Geni não é nome de capa de revista, mas deveria ser. Nascida em 1936, em São Carlos, ela cresceu entre o café e o algodão, entre o silêncio das mulheres que trabalhavam dobrado e o barulho das máquinas que engoliam sonhos. Professora, contista, romancista. Escreveu sobre meninas negras que estudam à noite, que carregam livros na cabeça como se fossem coroas. Em A Cor da Ternura, ela não fala de infância. Fala de sobrevivência disfarçada de brincadeira. A boneca de pano que a menina ganha não tem rosto e isso é metáfora, mas também é verdade. Quantas de nós não tivemos rostos nos brinquedos, nas histórias, nos espelhos?
Passei para outra prateleira. Olhos d’Água, de Conceição Evaristo. O livro parecia me olhar de volta. Lembrei da vez em que a ouvi numa mesa-redonda: “Eu não escrevo para ser incluída. Eu escrevo porque já estou aqui.” Naquele dia, ela usava um turbante amarelo que parecia sol. Contou que, quando criança, via a mãe lavar roupa no tanque e pensava: “Um dia vou escrever sobre essas mãos.” E escreveu. Escreveu tanto que as mãos da mãe viraram rio, viraram mar, viraram o Brasil inteiro.
Do lado, Lélia Gonzalez: Por um feminismo afro-latino-americano. Lélia não era só escritora. Era antropóloga, psicanalista, ativista. Falava com sotaque baiano e teoria francesa na mesma frase. Dizia que o racismo no Brasil é como feijoada: todo mundo come, mas ninguém assume o tempero. Ria alto. Morreu cedo demais, em 1994, mas deixou um legado que ainda lateja: a ideia de que o feminismo branco não serve pra quem carrega o peso de três séculos de senzala.

========================================

*TAREFAS A CUMPRIR*:
[1] Segundo o texto sobre escritoras negras brasileiras, em que ano morreu Lélia Gonzalez?
[2] Atualize o trecho do texto sobre escritoras negras brasileiras que abre com as palavras "Do lado, Lélia" e fecha com "séculos de senzala.", trocando "antropóloga" por "historiadora".
[3] Escreva o que vem depois do último parágrafo do texto sobre escritoras negras brasileiras.

*DADOS REGISTRADOS*:
========================================

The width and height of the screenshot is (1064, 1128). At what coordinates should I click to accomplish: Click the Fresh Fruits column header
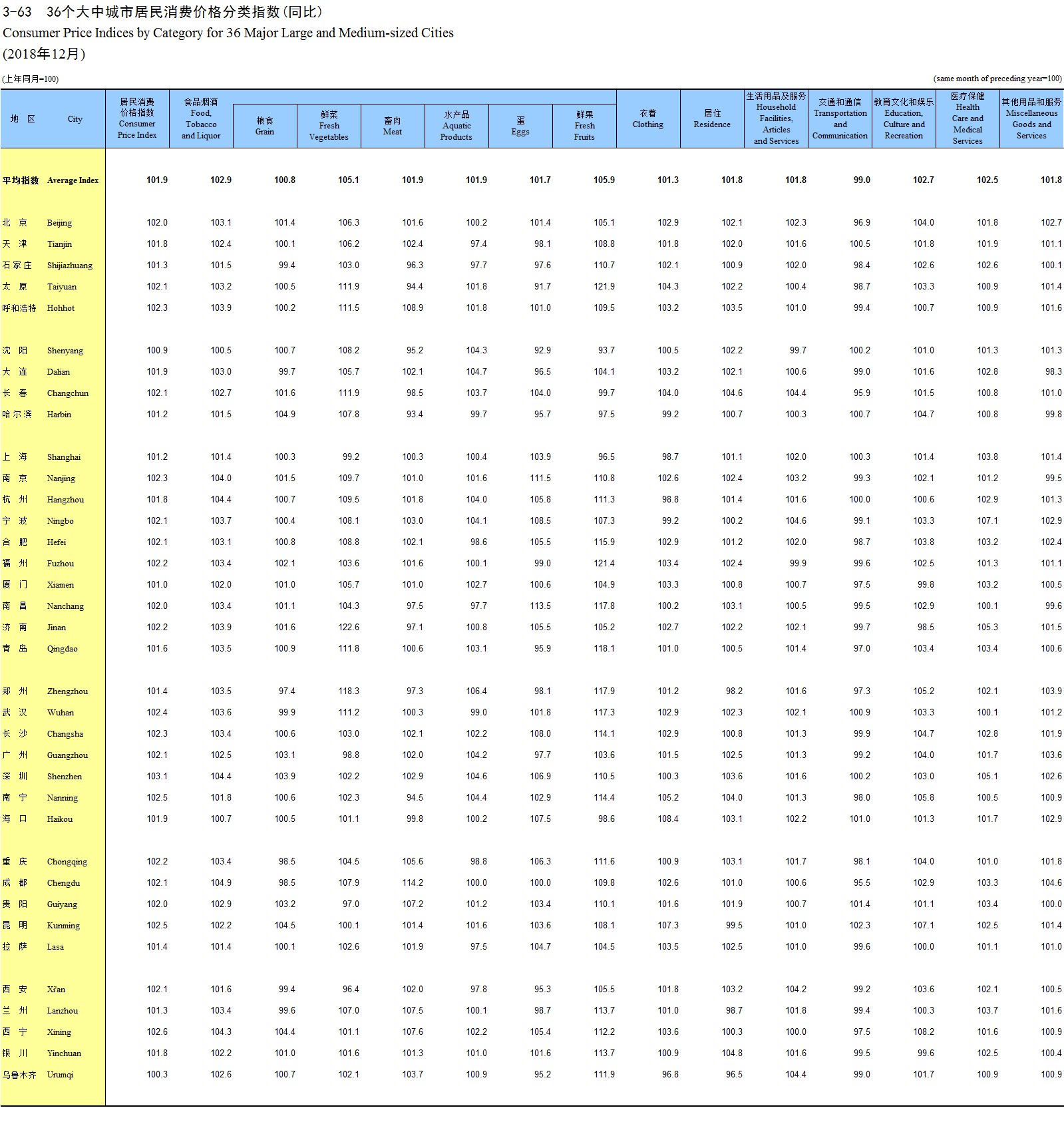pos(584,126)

========================================

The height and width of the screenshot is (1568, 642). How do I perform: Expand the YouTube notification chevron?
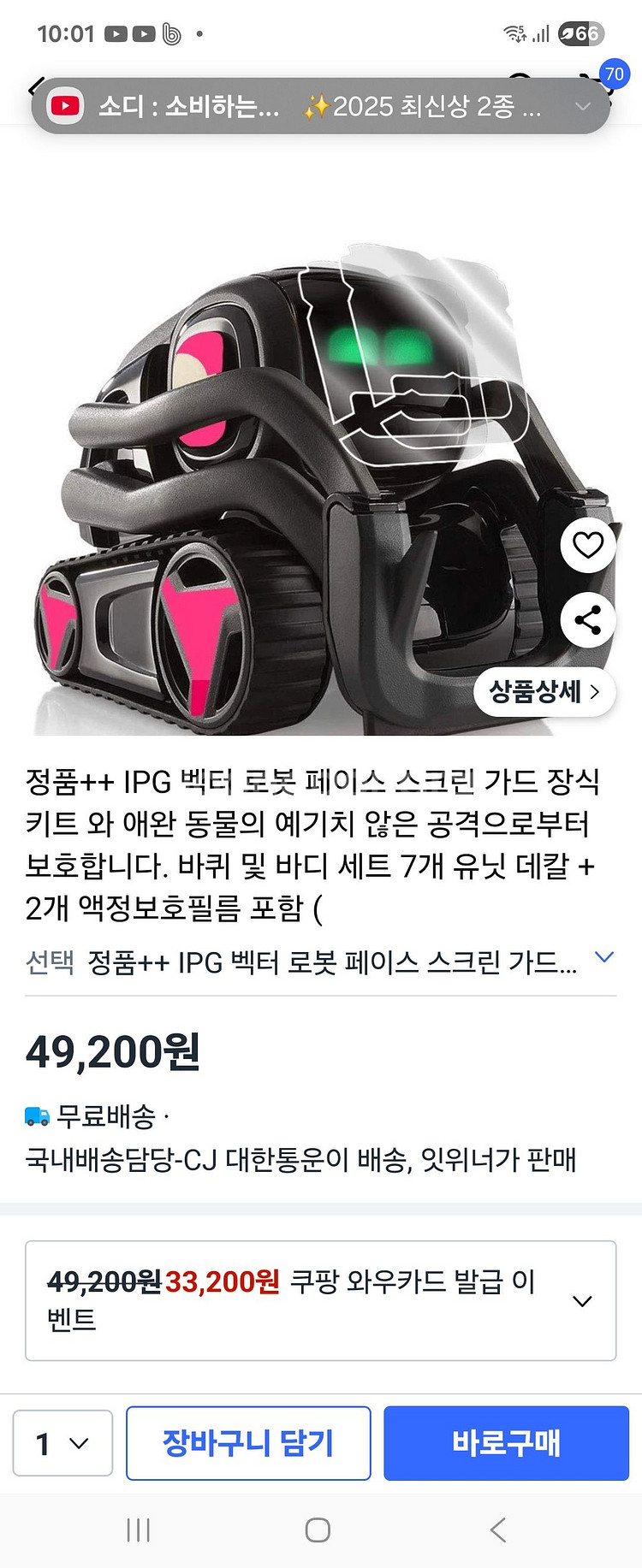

========================================

*RESPOSTAS DOS EXERCÍCIOS*:
[1] Em 1994.

[2]
Do lado, Lélia Gonzalez: Por um feminismo afro-latino-americano. Lélia não era só escritora. Era historiadora, psicanalista, ativista. Falava com sotaque baiano e teoria francesa na mesma frase. Dizia que o racismo no Brasil é como feijoada: todo mundo come, mas ninguém assume o tempero. Ria alto. Morreu cedo demais, em 1994, mas deixou um legado que ainda lateja: a ideia de que o feminismo branco não serve pra quem carrega o peso de três séculos de senzala.

[3]
Saí da livraria com três livros na sacola e um nó na garganta. Na rua, uma menina negra passava com fones de ouvido, cantando baixinho. Tinha o cabelo crespo preso num coque alto, mochila nas costas, tênis surrado. Parecia saídas das páginas que eu acabara de ler. Pensei em Carolina Maria de Jesus, que catava papelão pra sustentar os filhos e ainda encontrava tempo pra escrever. Pensei em Miriam Alves, que transformou o sarau num ato político. Pensei em todas elas, as que estão nos livros e as que ainda vão escrevê-los.
O ônibus passou lotado. Entrei mesmo assim. Sentei perto da janela e abri Becas Negras de novo. Li uma frase que Geni escreveu sobre a avó: “Ela não sabia ler, mas sabia contar histórias que faziam o tempo parar.” Fechei os olhos. O Brasil inteiro cabia ali: na voz de uma avó analfabeta, na pena de uma escritora que ousou ser, na menina do ônibus que talvez, amanhã, escreva o próximo capítulo.
Cheguei em casa. Coloquei os livros na mesa. Acendi uma vela. Não era ritual. Era só gratidão. Por elas. Por nós. Pelo Brasil que ainda não se viu inteiro, mas que já começou a se escrever linha por linha, mulher por mulher, voz por voz.